Inward investment agency now one of biggest players in property market amid concern about shortage of housing for workers and pressure on power supplies

IDA Ireland is spending hundreds of millions of euro buying and developing industrial sites outside Dublin for future job projects, as it battles the housing shortage and constraints on the national electricity grid.

The rapid rise in property market interventions by the inward investment agency has led it to spend more money on real estate than direct job supports after deciding to amass “strategic” sites to address what it describes as “market failure” in regional locations.

Such moves, designed to encourage multinational companies to move operations to Ireland, come amid concern about the shortage of housing for workers and pressure on power supplies that have led to curbs on the development of energy-hungry data centres.

They are in line with national policies aimed at rebalancing development away from Dublin, where housing problems are at their most acute, into regions that need new jobs to sustain local economies.


Amid anxiety in the Government at the State’s increasing reliance on corporate tax payments from a small number of large international companies, the drive for more regional projects also reflects the need to maintain high levels of foreign direct investment for the public finances as well as for job creation.

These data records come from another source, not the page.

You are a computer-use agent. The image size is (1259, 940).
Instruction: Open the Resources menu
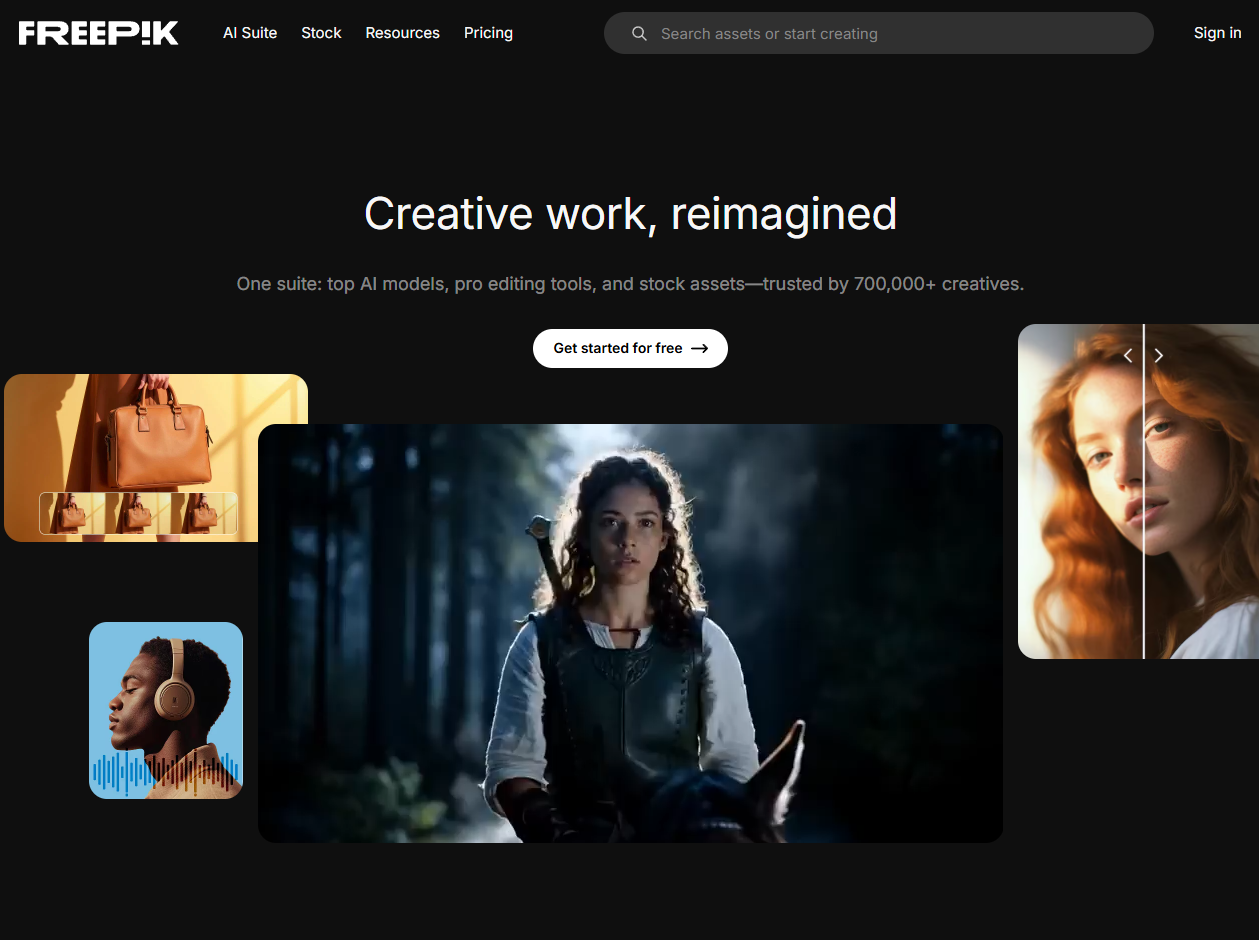tap(402, 33)
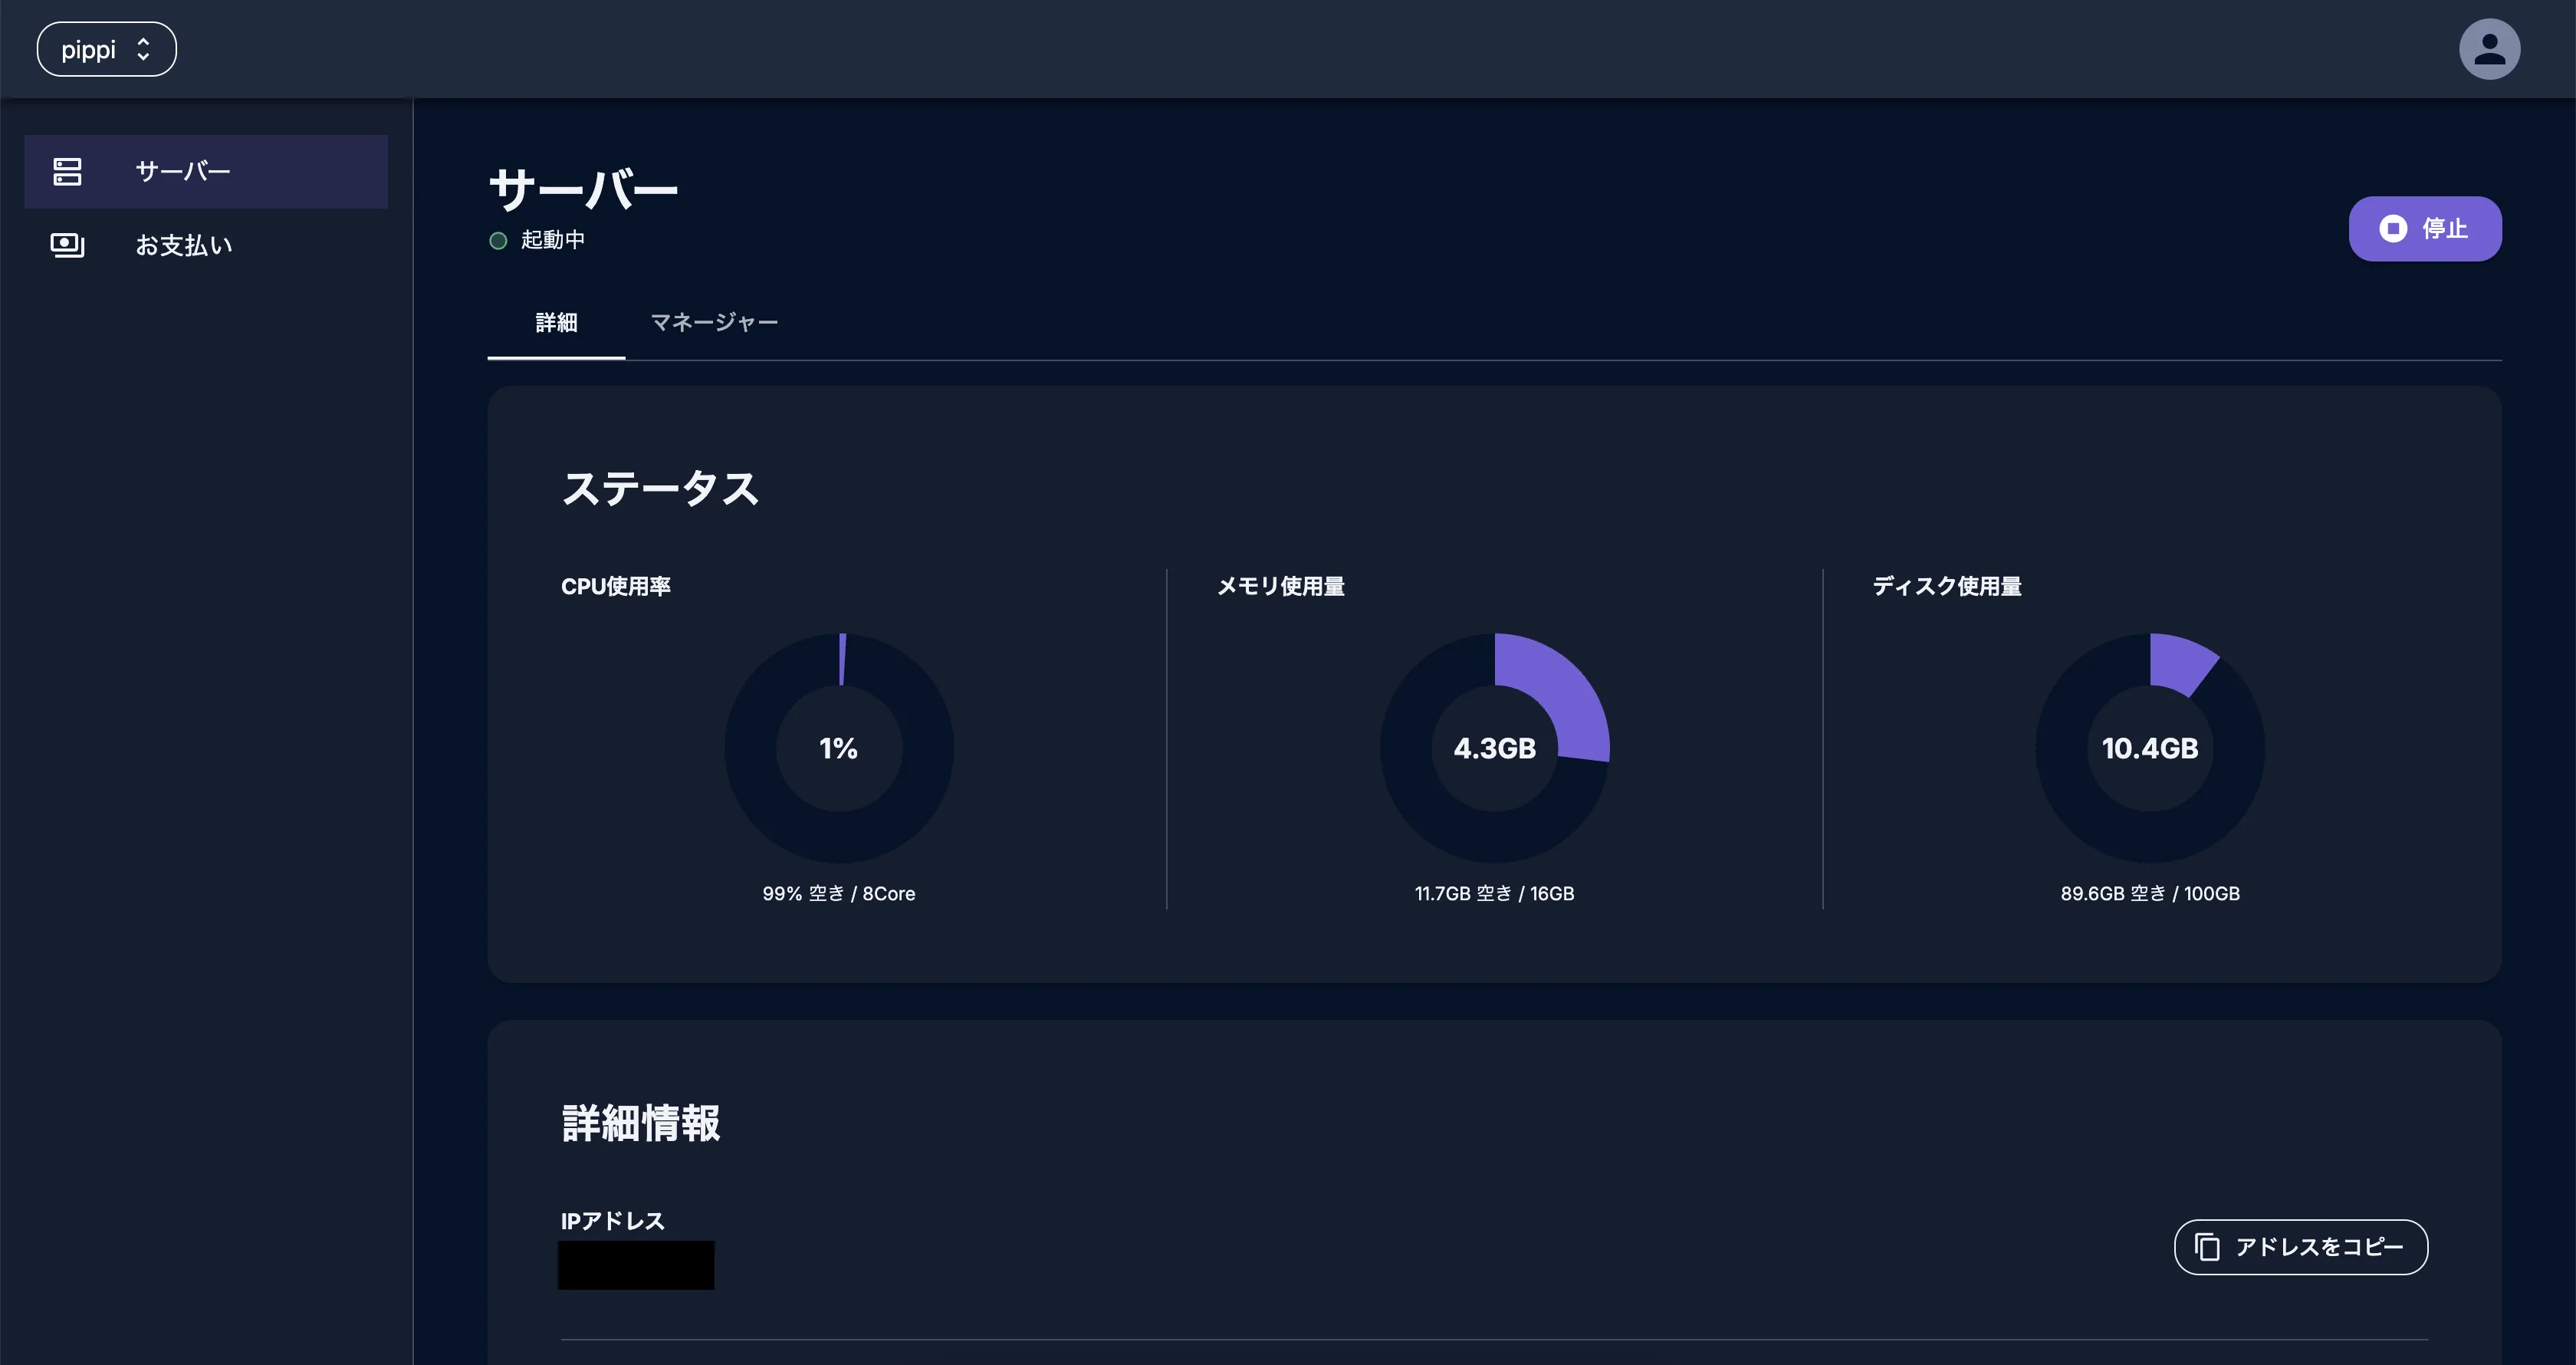Open the pippi project selector dropdown
This screenshot has width=2576, height=1365.
click(x=106, y=49)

IDA Ireland is now one of the biggest participants in the property market, selling dozens of older sites deemed surplus to requirements while building up a new portfolio of modern buildings that can be used in a variety of high-tech industries.

Internal files released under the Freedom of Information Act show the agency has acquired 16 large properties in the last two years, all part of an effort to deliver “advanced building solutions” in 19 sites by 2024.

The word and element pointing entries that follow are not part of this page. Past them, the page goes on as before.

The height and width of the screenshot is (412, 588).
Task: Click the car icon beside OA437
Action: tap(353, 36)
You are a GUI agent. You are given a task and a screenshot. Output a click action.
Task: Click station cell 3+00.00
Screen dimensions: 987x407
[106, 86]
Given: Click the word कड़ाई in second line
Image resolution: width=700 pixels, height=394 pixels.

Such buildings are “ready-to-go” for investors, with high-grade communications, access to the road network and flexibility to be used by information or medical technology groups for pharmaceutical and other manufacturing activities.

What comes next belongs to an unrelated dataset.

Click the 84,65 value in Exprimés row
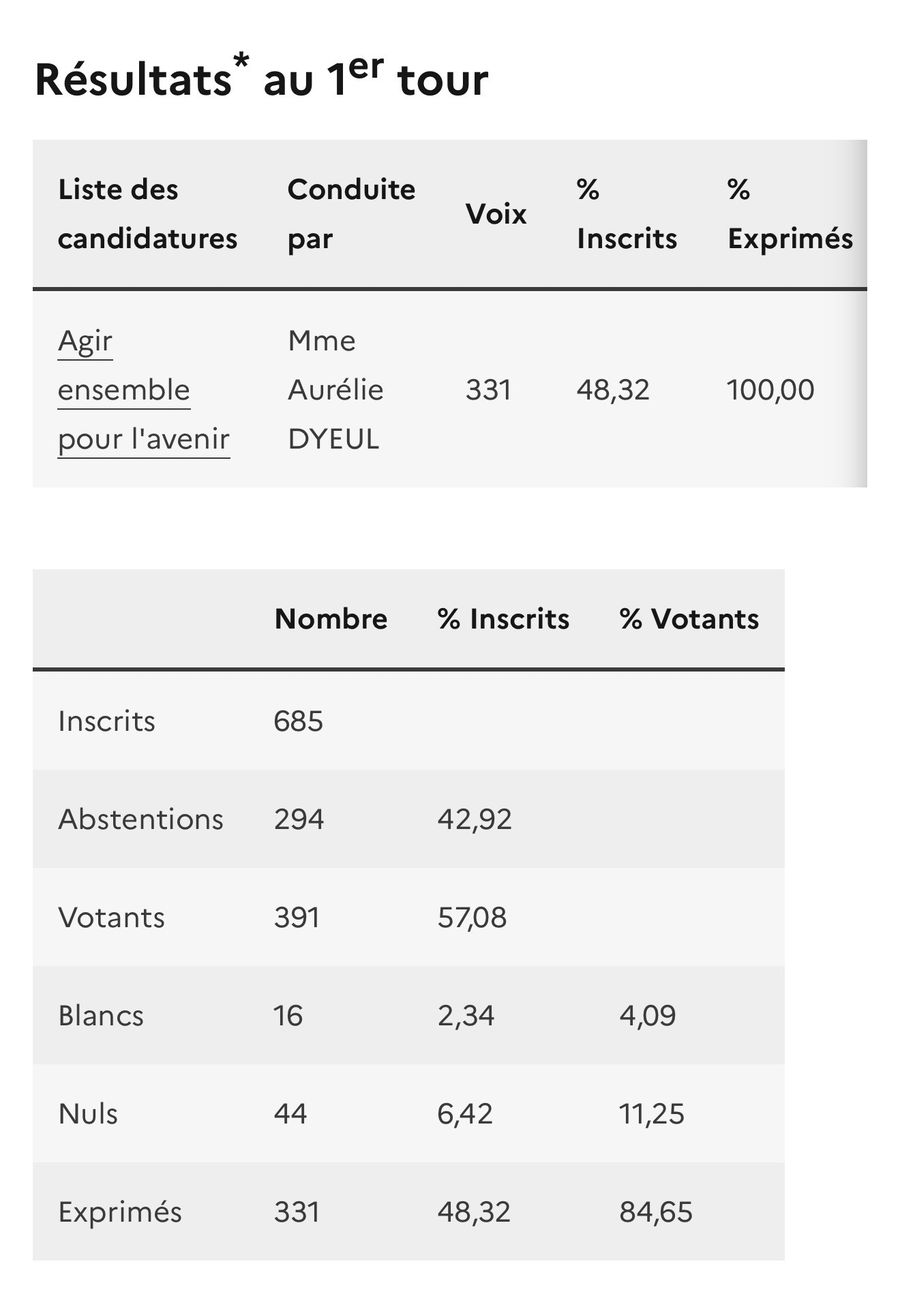 [x=656, y=1212]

At the same time, the IDA’s annual property budget has risen this year to €113.5 million from €39 million in 2020 in a plan estimated to cost up to €344 million in five years.

The 2023 property funding far exceeds the €26.2 million set aside for IDA Ireland employment grants this year and the €71.3 million allocation for research and development grants. The €93 million for property in 2022 eclipsed €23 million in employment grants and €62.45 million for research and development.

Records released to The Irish Times show the 16 sites the agency acquired since 2021 were in Louth, Waterford, Cork, Limerick, Westmeath, Kilkenny, Galway, Laois and Kildare. There were 10 such deals in 2022 as activity stepped up.

According to the agency, the locations were chosen based on “market insights”, analysis of regional property markets and engagement with industry.

“IDA is committed to the pursuit of more balanced, compact regional development which can deliver complementary efficiency and equity gains, with the overall impact of helping to advance national development,” the agency said in response to questions.

“Proposed expenditure is commensurate with this ambitious strategy.”

Internal records show the IDA has disposed of 45 sites in 15 counties since mid-2021. The locations were in Roscommon, Donegal, Westmeath, Galway, Cork, Kildare, Wexford, Wicklow, Monaghan, Waterford, Kilkenny, Offaly, Dublin, Limerick and Cavan.

However, the agency refused Freedom of Information access to large volumes of data from the records of its property management committee.